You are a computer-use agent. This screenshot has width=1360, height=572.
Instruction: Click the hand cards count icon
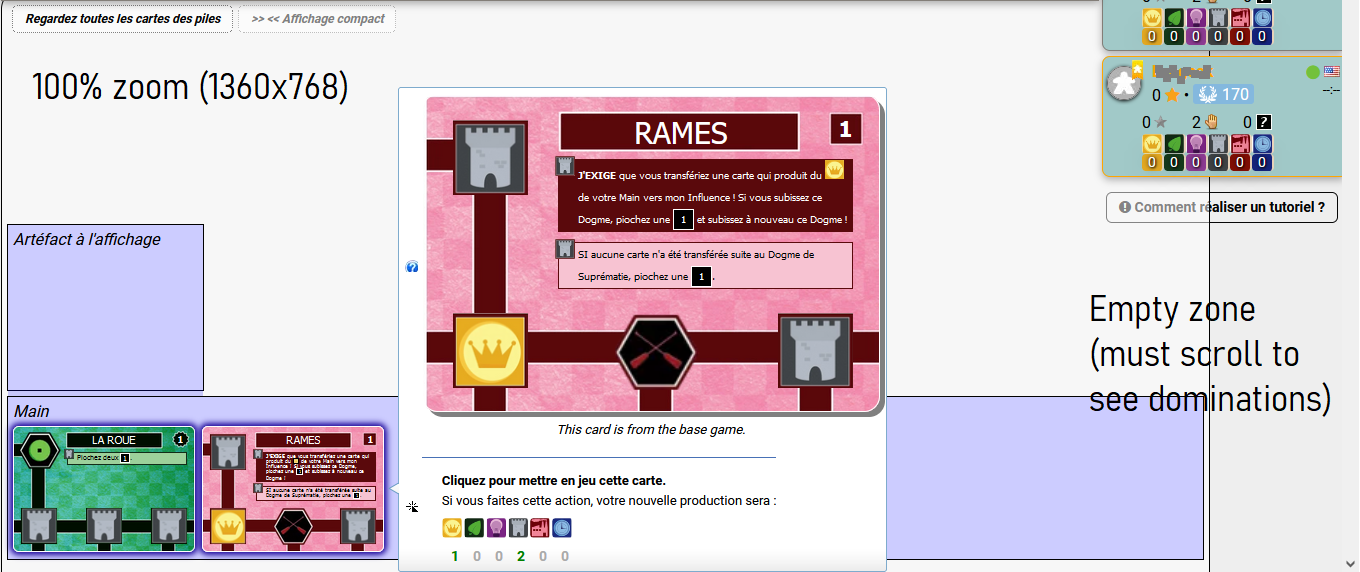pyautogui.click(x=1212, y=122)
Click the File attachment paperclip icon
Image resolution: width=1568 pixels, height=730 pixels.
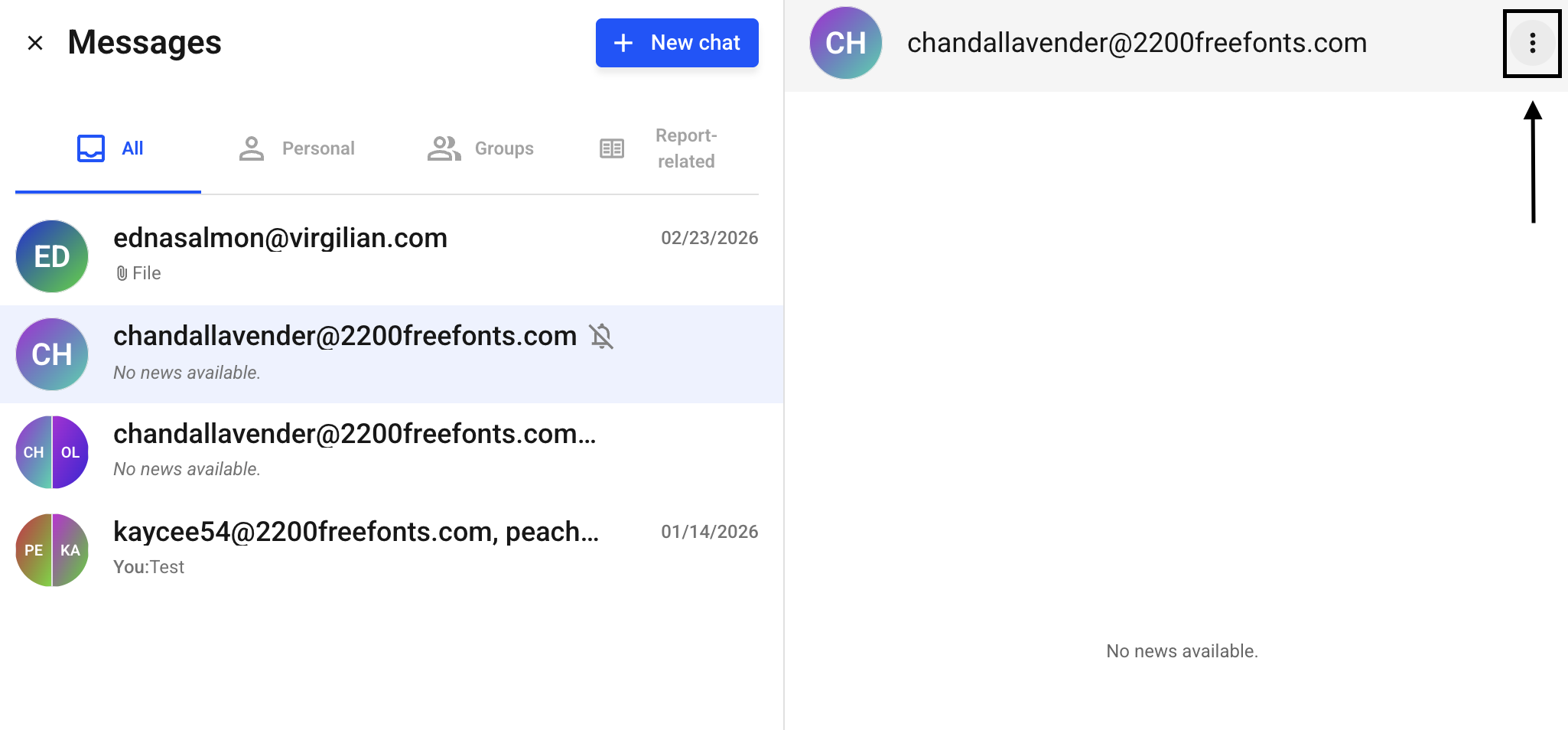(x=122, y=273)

##############################

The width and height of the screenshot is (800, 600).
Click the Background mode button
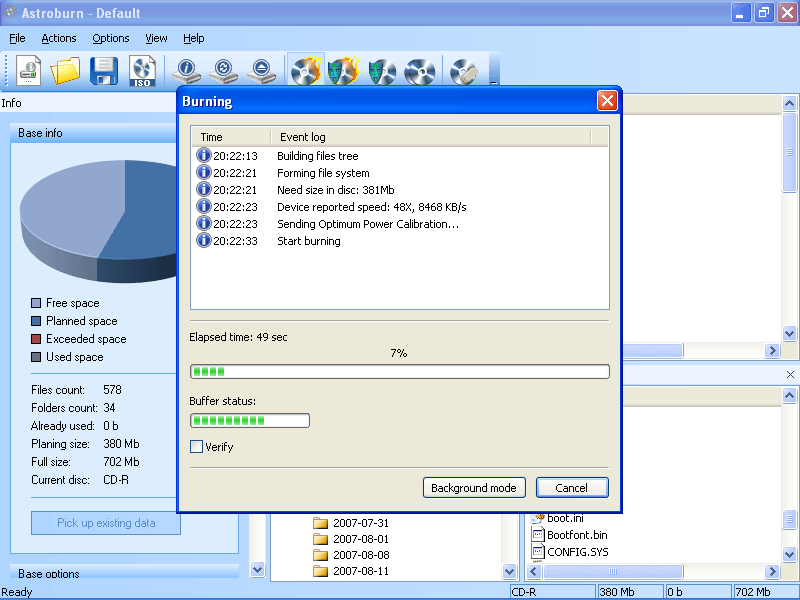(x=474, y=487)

##############################

Search the records above for the string "screenshot". Report each line that has it.

You are a computer-use agent. This screenshot has width=1360, height=572.
The width and height of the screenshot is (800, 600).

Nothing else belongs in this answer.